Leseprobe: DIESEL

Prolog

Es ist schon fast Mitternacht, als jemand an der Kabinentür klopft. Der Passagier dreht sich ärgerlich um – er hat gerade den Mantel ablegen und sich zum Schlafen bereit machen wollen. Das Nachthemd, akkurat gefaltet, liegt schon vor ihm auf dem Bett. Er hat ein Abendessen in angenehmer Gesellschaft und einen längeren Spaziergang in sternenklarer Nacht an Deck hinter sich, um einen Rest seiner Kopfschmerzen zu vertreiben, die ihn fast den ganzen Tag begleitet haben.

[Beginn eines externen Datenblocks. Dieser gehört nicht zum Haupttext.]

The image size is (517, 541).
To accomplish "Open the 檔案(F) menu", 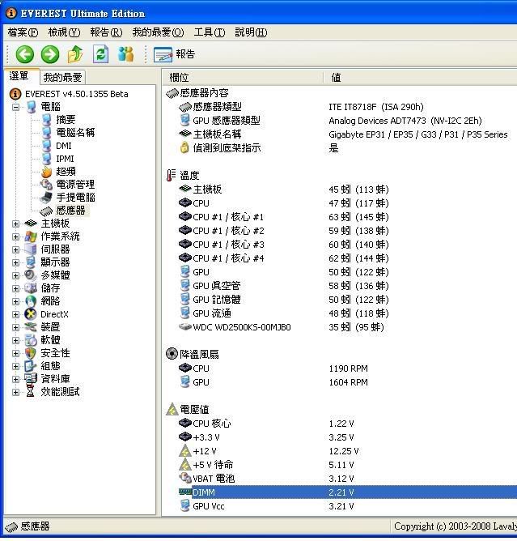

Einige Stunden angenehmer Schlaf werden ihm jetzt gut tun, unterlegt vom schwach hörbaren Stampfen des Dampfantriebs der "Dresden" und einer kaum merklichen Dünung, die sich erst beim Verlassen der Schelde-Mündung in den ersten Morgenstunden verstärken wird.
Seine Kopfschmerzen waren heute freilich nicht so heftig, wie er sie von seinen Anfällen her kennt, die gelegentlich auftreten, wenn er unter großem Druck steht; heute war eher ein entspannter Tag, den er zum großen Teil in Gesellschaft des belgischen Industriellen George Carels und seines Chefkonstrukteurs Alfred Luckmann verbracht hat. Er hatte viel Fachsimpelei erwartet, aber die beiden waren rücksichtsvoll genug, ihn nicht mit beruflichen Fragen zu belästigen, so dass er sich morgen in größerem Kreise nicht wiederholen muss.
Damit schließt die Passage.